→ **What you will do**
Print each entry exactly, all the way through.

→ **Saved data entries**
^^^^

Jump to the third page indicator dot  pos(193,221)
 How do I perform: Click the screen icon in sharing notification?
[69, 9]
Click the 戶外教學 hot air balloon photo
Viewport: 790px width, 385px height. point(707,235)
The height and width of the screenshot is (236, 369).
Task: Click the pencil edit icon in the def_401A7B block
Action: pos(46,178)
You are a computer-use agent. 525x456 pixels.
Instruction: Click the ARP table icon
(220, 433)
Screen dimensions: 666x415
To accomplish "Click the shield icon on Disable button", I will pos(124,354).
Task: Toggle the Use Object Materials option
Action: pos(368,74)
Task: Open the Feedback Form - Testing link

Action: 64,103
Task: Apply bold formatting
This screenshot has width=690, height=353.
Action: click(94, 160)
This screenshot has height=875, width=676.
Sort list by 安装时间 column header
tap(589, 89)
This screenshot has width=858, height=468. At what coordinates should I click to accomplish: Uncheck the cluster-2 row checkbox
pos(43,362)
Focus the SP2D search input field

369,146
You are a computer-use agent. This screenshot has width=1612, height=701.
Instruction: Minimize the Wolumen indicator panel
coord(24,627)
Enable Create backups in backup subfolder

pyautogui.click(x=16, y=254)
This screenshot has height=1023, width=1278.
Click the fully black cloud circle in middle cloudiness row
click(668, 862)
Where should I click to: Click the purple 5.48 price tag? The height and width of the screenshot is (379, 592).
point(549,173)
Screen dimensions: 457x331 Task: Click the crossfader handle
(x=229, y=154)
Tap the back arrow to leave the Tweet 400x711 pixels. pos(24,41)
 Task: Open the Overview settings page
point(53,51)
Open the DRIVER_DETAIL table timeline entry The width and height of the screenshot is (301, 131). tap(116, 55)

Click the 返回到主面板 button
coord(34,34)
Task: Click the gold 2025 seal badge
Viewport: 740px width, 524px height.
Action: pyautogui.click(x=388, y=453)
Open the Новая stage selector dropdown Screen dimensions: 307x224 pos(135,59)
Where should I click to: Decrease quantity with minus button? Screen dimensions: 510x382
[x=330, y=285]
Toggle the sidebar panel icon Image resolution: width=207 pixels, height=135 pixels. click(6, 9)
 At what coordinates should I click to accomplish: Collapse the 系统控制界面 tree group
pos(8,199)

^^^^

→ **Finished exercise**
Jump to the third page indicator dot  pos(193,221)
 How do I perform: Click the screen icon in sharing notification?
[69, 9]
Click the 戶外教學 hot air balloon photo
Viewport: 790px width, 385px height. point(707,235)
The height and width of the screenshot is (236, 369).
Task: Click the pencil edit icon in the def_401A7B block
Action: pos(46,178)
You are a computer-use agent. 525x456 pixels.
Instruction: Click the ARP table icon
(220, 433)
Screen dimensions: 666x415
To accomplish "Click the shield icon on Disable button", I will pos(124,354).
Task: Toggle the Use Object Materials option
Action: pos(368,74)
Task: Open the Feedback Form - Testing link

Action: 64,103
Task: Apply bold formatting
This screenshot has width=690, height=353.
Action: click(94, 160)
This screenshot has height=875, width=676.
Sort list by 安装时间 column header
tap(589, 89)
This screenshot has width=858, height=468. At what coordinates should I click to accomplish: Uncheck the cluster-2 row checkbox
pos(43,362)
Focus the SP2D search input field

369,146
You are a computer-use agent. This screenshot has width=1612, height=701.
Instruction: Minimize the Wolumen indicator panel
coord(24,627)
Enable Create backups in backup subfolder

pyautogui.click(x=16, y=254)
This screenshot has height=1023, width=1278.
Click the fully black cloud circle in middle cloudiness row
click(668, 862)
Where should I click to: Click the purple 5.48 price tag? The height and width of the screenshot is (379, 592).
point(549,173)
Screen dimensions: 457x331 Task: Click the crossfader handle
(x=229, y=154)
Tap the back arrow to leave the Tweet 400x711 pixels. pos(24,41)
 Task: Open the Overview settings page
point(53,51)
Open the DRIVER_DETAIL table timeline entry The width and height of the screenshot is (301, 131). tap(116, 55)

Click the 返回到主面板 button
coord(34,34)
Task: Click the gold 2025 seal badge
Viewport: 740px width, 524px height.
Action: pyautogui.click(x=388, y=453)
Open the Новая stage selector dropdown Screen dimensions: 307x224 pos(135,59)
Where should I click to: Decrease quantity with minus button? Screen dimensions: 510x382
[x=330, y=285]
Toggle the sidebar panel icon Image resolution: width=207 pixels, height=135 pixels. click(6, 9)
 At what coordinates should I click to accomplish: Collapse the 系统控制界面 tree group
pos(8,199)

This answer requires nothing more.